Peter Derby, managing executive to the chairman for operations, added, "We still need over 120 accountants."
The staff allocation includes 44 employees in investment management regulation, 30 employees in the prevention and suppression of fraud, and another 30 to augment regulation of securities markets. Two staffers will also be added to the Office of the Inspector General. The beefed-up staff would be used to build on initiatives already underway, including enhanced oversight of mutual funds and market reform initiatives. Additionally, if the Commission decides to go ahead with plans to require hedge fund advisors to register with the agency, the new hires will oversee that process as well.
The added dollars would allow the SEC to spend more money on information technology, create the new Office of Risk Assessment and Strategic Planning (see MME 11/24/03), and institute risk-based disclosure reviews and compliance inspections and exams. The agency will develop a comprehensive, multi-year strategic plan that will oversee its investments in document management, disclosure review and other key IT initiatives.
The new $2 million risk assessment division will serve to identify risks that threaten the SEC's ability to police the securities industry. The increased budget will also enable the Commission to review larger and higher-risk companies and registered representatives more frequently in order to stave off problems before they become widespread.
The appropriations would also enable the SEC to relocate to its previously announced new headquarters at Station Place and keep its salaries competitive with other government agencies. The SEC is requesting $32.3 million to cover the move to a new home base along with higher rates for rental space at other regional facilities.

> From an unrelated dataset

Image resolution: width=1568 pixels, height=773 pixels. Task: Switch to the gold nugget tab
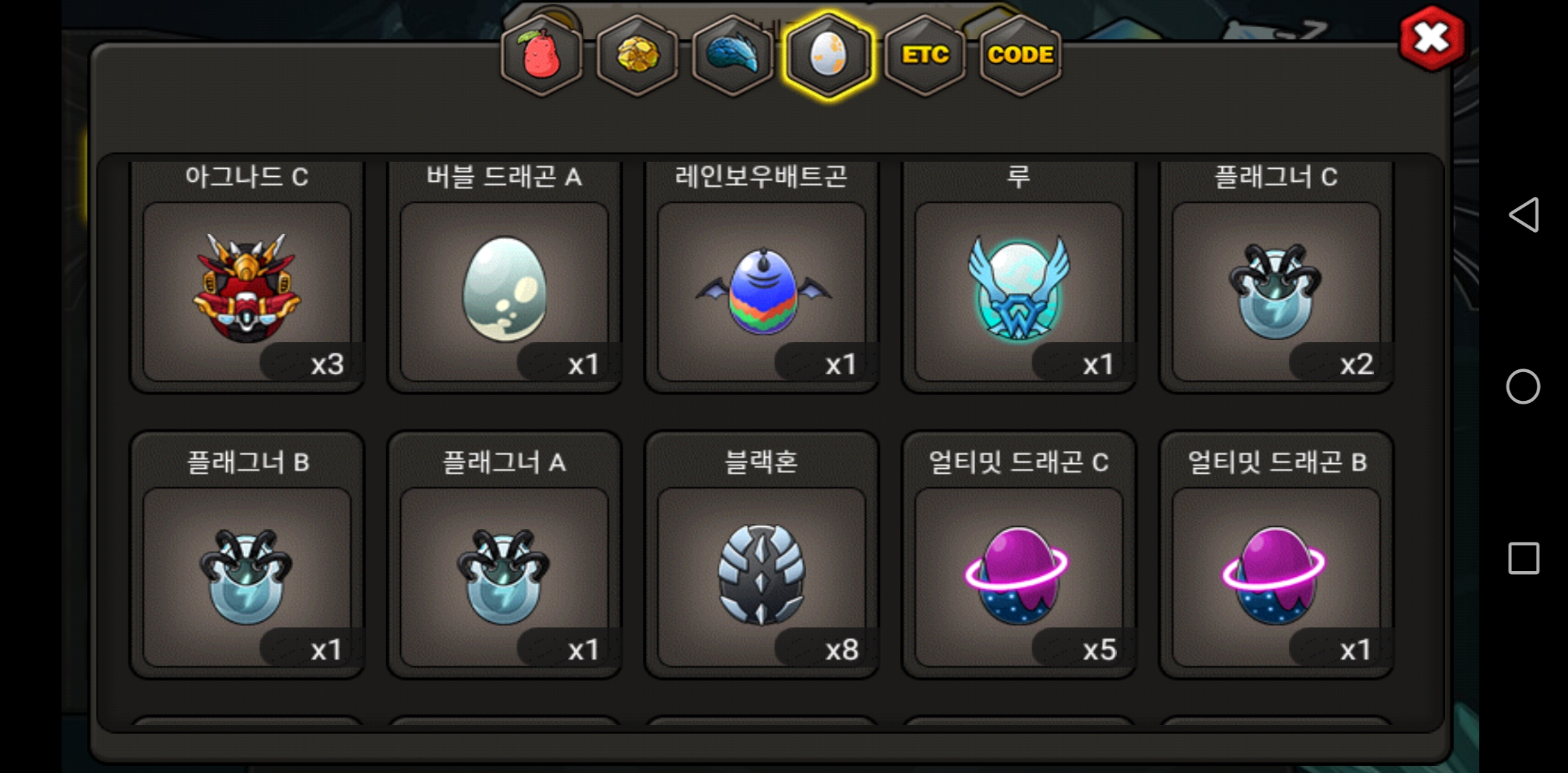[637, 55]
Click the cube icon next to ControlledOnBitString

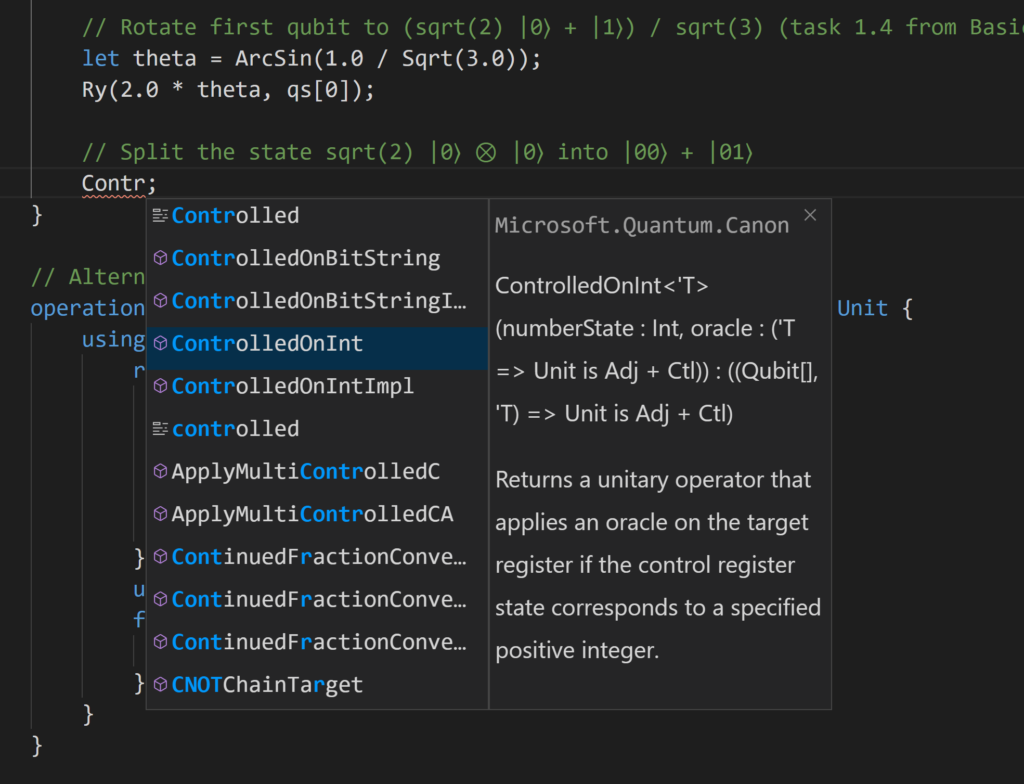tap(160, 258)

Another major slice of the new money is being set aside to help retain employees. Specifically, the budget request includes $16.9 million for merit pay raises and another $6 million for a standard 1.5% pay increase, effective January 2005.
The Investment Company Institute, the fund industry's largest trade association, applauded the plan to bolster funding for the SEC, calling it an "important and necessary proposal" that underscores its long history of strongly supporting increased resources for the regulatory agency.
In the spring, Chairman William Donaldson will testify before Congress in support of Bush's budget request.